To solve this equation, we can first simplify it by using the property of logarithms that states (a^(log(a)) = a for a > 0:
(x+1)^(lg(x+1)) = 100(x+1)=> (x+1)^(lg(x+1)) = 100(x+1)^1=> (x+1)^(lg(x+1)) = (x+1)^2
Now we can equate the exponents since the bases are the same:
lg(x+1) = 2
Now, we can rewrite this logarithmic equation in exponential form:
10^(lg(x+1)) = 10^2
This simplifies to:
x + 1 = 100
Therefore, the solution to the equation (x+1)^(lg(x+1)) = 100(x+1) is x = 99.

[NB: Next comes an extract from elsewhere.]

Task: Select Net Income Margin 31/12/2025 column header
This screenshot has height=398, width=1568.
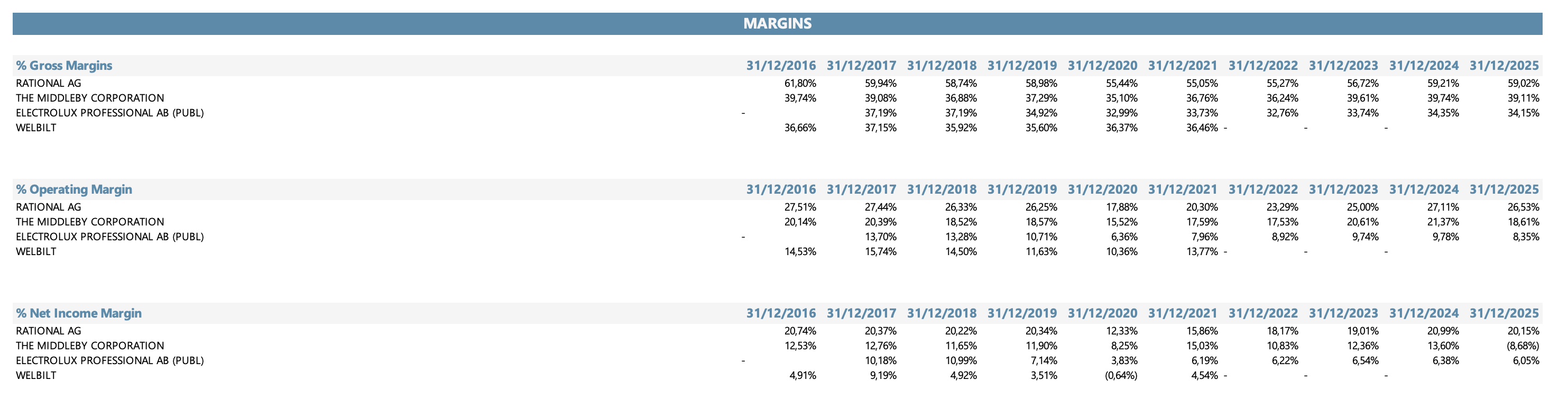Action: coord(1504,313)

To solve this equation, we can first simplify it by using the property of logarithms that states (a^(log(a)) = a for a > 0:
(x+1)^(lg(x+1)) = 100(x+1)
=> (x+1)^(lg(x+1)) = 100(x+1)^1
=> (x+1)^(lg(x+1)) = (x+1)^2
Now we can equate the exponents since the bases are the same:
lg(x+1) = 2
Now, we can rewrite this logarithmic equation in exponential form:
10^(lg(x+1)) = 10^2
This simplifies to:
x + 1 = 100
Therefore, the solution to the equation (x+1)^(lg(x+1)) = 100(x+1) is x = 99.